« Un fiasco, oui. Mais, dans les circonstances où la déradicalisation s’est faite, n’importe quel gouvernement aurait abouti aux mêmes résultats » affirme la sénatrice EELV, Esther Benbassa. Intitulé, « Désendoctrinement, désenbrigadement et réinsertion des djihadistes en France et Europe » le rapport d’information mené conjointement avec la sénatrice LR Catherine Troendlé (LR) dresse un sévère bilan d’étape des dispositifs de prise en charge de la radicalisation violente. Depuis mai 2016, les deux sénatrices se sont déplacées dans les maisons d’arrêt, au centre expérimental de Pontourny et ont auditionné une trentaine d’acteurs, associatifs et institutionnels.
Symptomatique de ces défaillances, le centre de Pontourny en Indre-et-Loire, ouvert à l’automne dernier est actuellement vide. Avec une capacité d’accueil de 25 places, seulement 9 personnes y résidaient, au plus fort de son activité. « On a ouvert un centre dans un lieu idyllique avec 2 millions et demi de frais de fonctionnement (…) mais il ne peut fonctionner qu’avec des pensionnaires » pointe Catherine Troendlé. Malgré une sélection effectuée sur 60% des préfectures, le centre de Pontourny « a démontré l'échec d'une politique de prise en charge de la déradicalisation fondée uniquement sur le volontariat de personnes ne faisant pas l'objet d'une procédure judiciaire » complète la sénatrice LR.
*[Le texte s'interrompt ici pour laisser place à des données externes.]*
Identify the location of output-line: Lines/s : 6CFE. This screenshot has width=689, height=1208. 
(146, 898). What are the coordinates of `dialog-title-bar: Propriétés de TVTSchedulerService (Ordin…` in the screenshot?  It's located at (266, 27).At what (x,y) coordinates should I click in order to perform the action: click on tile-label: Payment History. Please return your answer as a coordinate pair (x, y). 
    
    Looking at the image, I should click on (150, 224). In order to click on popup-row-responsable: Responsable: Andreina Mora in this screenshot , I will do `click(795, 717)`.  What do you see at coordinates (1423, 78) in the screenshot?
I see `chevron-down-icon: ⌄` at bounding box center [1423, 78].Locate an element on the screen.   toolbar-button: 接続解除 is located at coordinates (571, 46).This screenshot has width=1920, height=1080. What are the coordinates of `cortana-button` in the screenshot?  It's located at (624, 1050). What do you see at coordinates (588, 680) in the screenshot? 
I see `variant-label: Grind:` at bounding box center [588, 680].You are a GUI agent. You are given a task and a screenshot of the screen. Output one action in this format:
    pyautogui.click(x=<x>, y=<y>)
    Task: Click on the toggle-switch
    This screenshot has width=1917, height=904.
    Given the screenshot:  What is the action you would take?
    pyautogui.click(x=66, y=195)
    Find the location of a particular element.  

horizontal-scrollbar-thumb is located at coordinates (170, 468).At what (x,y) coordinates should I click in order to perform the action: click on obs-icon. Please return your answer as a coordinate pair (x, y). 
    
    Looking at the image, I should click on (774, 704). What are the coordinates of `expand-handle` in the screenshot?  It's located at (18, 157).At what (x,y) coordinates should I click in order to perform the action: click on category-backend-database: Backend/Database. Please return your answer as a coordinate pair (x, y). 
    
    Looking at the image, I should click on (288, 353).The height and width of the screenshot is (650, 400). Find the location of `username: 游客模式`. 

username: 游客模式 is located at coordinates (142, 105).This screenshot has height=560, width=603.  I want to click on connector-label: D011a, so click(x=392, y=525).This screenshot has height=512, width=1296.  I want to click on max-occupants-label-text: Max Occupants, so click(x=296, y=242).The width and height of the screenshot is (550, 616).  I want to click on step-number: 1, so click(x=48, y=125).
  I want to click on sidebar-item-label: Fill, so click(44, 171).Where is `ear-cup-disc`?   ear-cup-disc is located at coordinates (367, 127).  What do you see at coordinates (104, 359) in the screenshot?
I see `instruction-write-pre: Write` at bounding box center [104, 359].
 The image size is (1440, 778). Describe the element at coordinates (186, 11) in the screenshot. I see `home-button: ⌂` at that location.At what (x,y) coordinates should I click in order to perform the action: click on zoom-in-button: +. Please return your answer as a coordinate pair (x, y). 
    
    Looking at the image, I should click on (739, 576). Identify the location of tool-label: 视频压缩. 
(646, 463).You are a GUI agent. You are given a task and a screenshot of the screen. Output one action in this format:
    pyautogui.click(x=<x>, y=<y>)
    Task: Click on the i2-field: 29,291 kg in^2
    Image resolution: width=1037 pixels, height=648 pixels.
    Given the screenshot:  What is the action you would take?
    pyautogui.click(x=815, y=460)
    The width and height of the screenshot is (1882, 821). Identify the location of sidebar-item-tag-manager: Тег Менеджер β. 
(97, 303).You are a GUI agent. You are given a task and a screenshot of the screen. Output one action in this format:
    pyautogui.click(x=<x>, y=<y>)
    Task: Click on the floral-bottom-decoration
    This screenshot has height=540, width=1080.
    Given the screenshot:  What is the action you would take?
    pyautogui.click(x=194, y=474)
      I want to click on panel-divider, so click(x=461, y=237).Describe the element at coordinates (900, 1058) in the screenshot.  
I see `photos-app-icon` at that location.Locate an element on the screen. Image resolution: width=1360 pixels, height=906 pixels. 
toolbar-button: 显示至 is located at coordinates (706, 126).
Déradicalisation: Catherine Troendlé "il y a une pression énorme sur le gouvernement d'apporter une réponse"
Pour autant, les deux sénatrices nuancent la responsabilité de l’action précipitée l’exécutif. « Cette précipitation peut se comprendre, il y a une pression énorme sur le gouvernement quel qu’il soit, d’apporter une réponse à l’anxiété de la population face aux actes terroristes, face aux 13000 signalements qui ont été médiatisés » explique Catherine Troendlé. Effet pervers de cet urgence, « un business de la déradicalisation» s’est créé. « Malgré leur bonne volonté, plusieurs associations, recherchant des financements publics en période de pénurie budgétaire, se sont tournées sans réelle expérience vers le secteur de la déradicalisation » déplore Esther Benbassa. « Il ne faut pas être pessimiste. Il faut simplement changer de mode de réflexion et se dire que la déradicalisation pourrait être remplacée par l’accompagnement individualisé, par la socialisation, par la réinsertion professionnelle et sociale. On ne peut pas faire l’impasse sur la prévention » (…) Le terme (déradicalisation) est impropre. Nous avons plutôt opté pour embrigadement, endoctrinement et réinsertion » ajoute-elle.
Le rapport définitif de la mission d'information doit être rendu en juillet, ont annoncé les sénatrices.